[STORED DATA — start]

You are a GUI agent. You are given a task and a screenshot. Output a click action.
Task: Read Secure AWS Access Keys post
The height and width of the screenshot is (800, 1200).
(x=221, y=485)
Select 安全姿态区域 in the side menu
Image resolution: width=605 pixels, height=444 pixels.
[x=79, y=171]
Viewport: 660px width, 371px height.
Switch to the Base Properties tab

[STORED DATA — finish]
[STORED DATA — start]

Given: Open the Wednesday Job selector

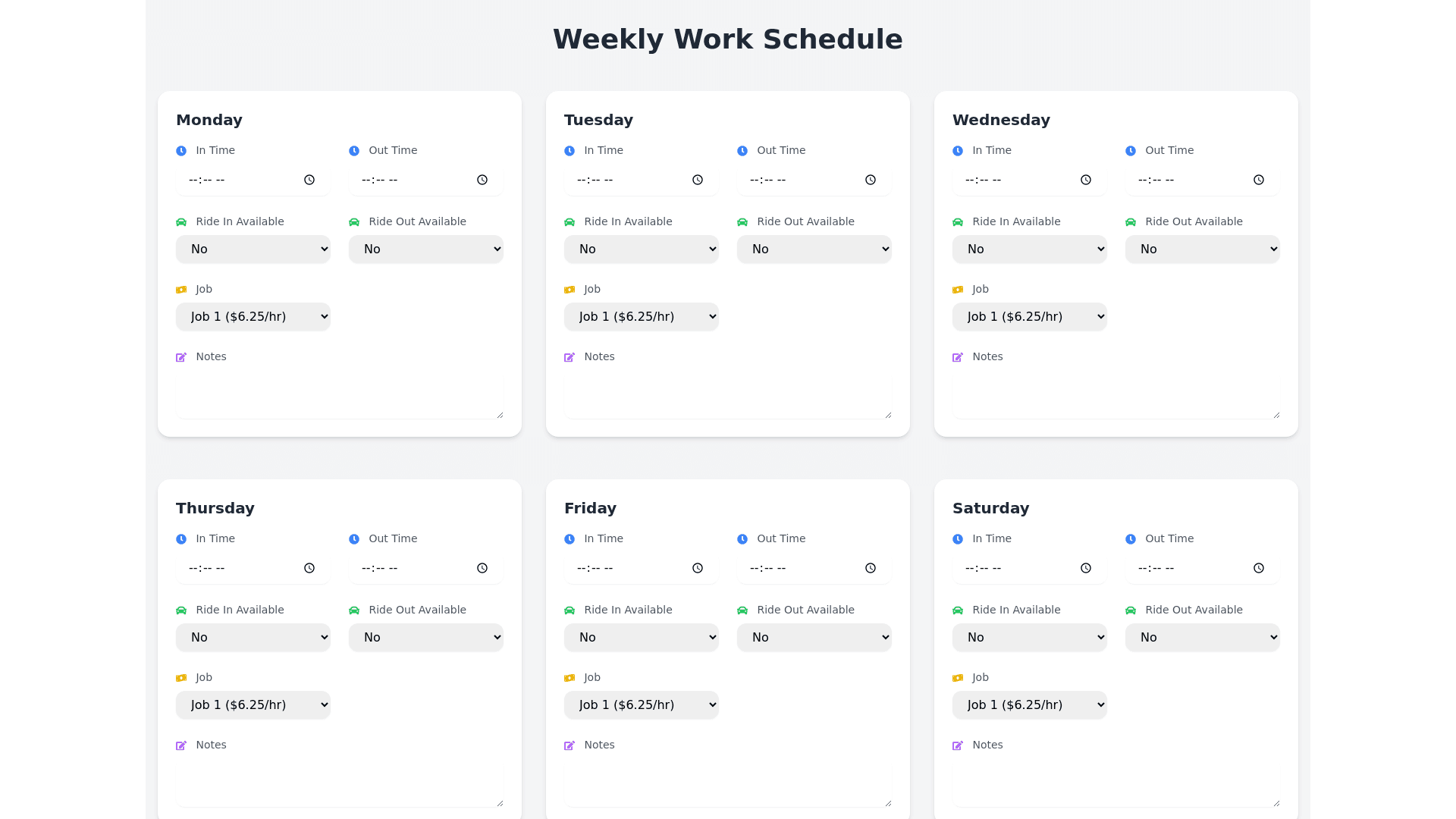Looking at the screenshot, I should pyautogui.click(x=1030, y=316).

[STORED DATA — finish]

**WORK ORDER:** Transcribe the records above exactly, beginning at the line that contains "You are a GUI" and ending with the line that contains "Switch to the Base Properties tab", both included, and nothing else.

**YOUR RESPONSE:**
You are a GUI agent. You are given a task and a screenshot. Output a click action.
Task: Read Secure AWS Access Keys post
The height and width of the screenshot is (800, 1200).
(x=221, y=485)
Select 安全姿态区域 in the side menu
Image resolution: width=605 pixels, height=444 pixels.
[x=79, y=171]
Viewport: 660px width, 371px height.
Switch to the Base Properties tab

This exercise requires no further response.